### Extracted entries

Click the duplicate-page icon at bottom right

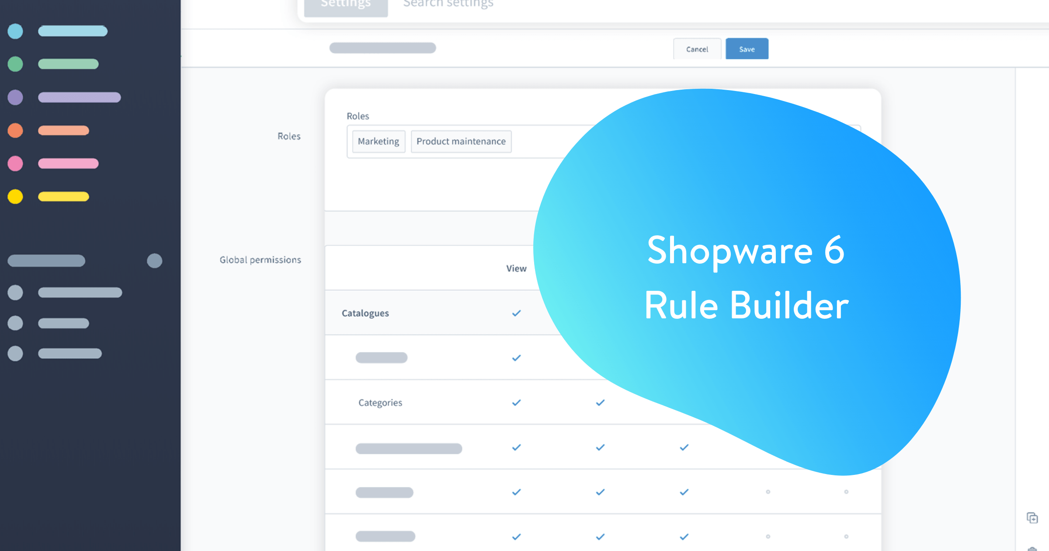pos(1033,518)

######
### Extracted entries

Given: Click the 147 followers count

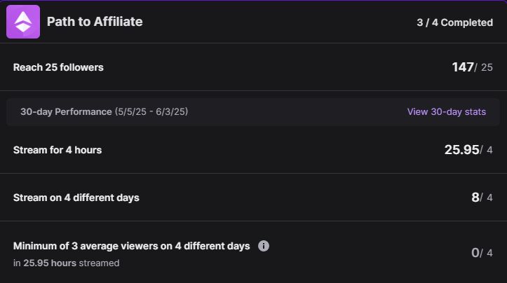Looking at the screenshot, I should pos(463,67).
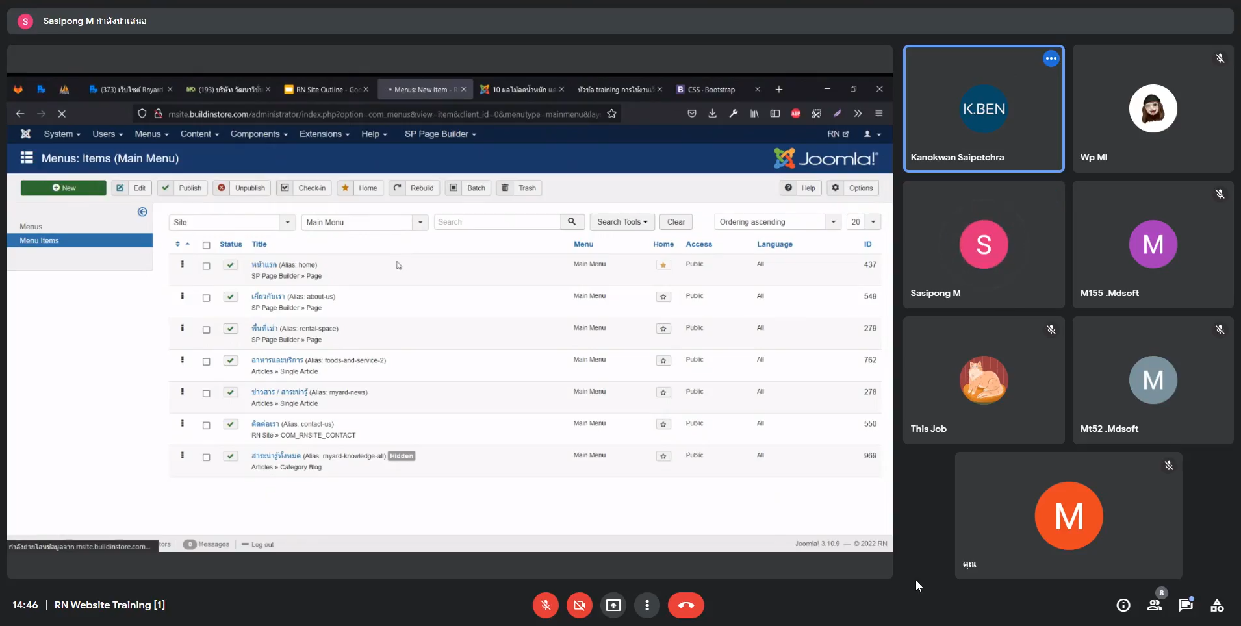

######
### Extracted entries

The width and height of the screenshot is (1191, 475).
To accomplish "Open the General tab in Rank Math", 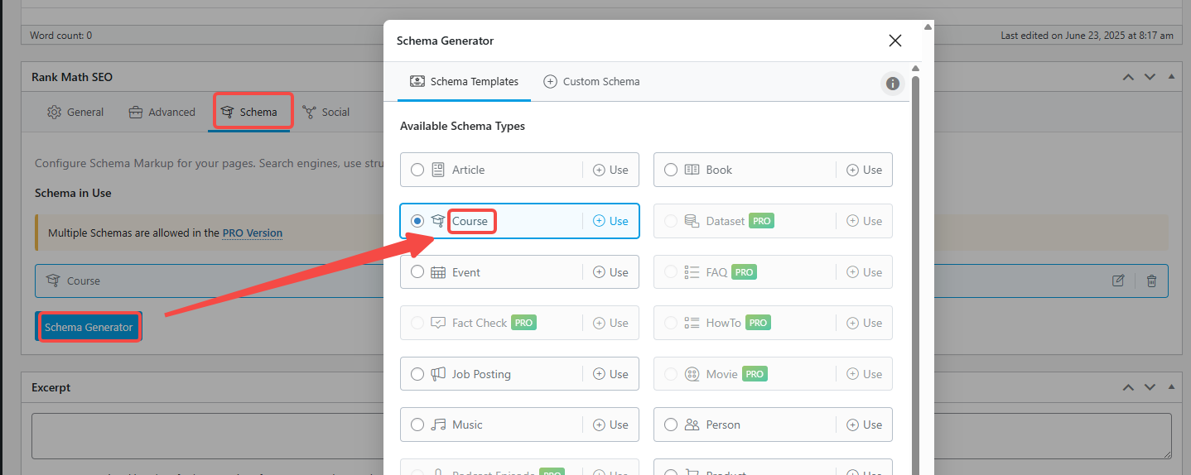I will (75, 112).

######

Exercise objective
Show every line above that contains the word "Click". Case counts.

Finished exercise
Click the duplicate-page icon at bottom right
Given: Click the 147 followers count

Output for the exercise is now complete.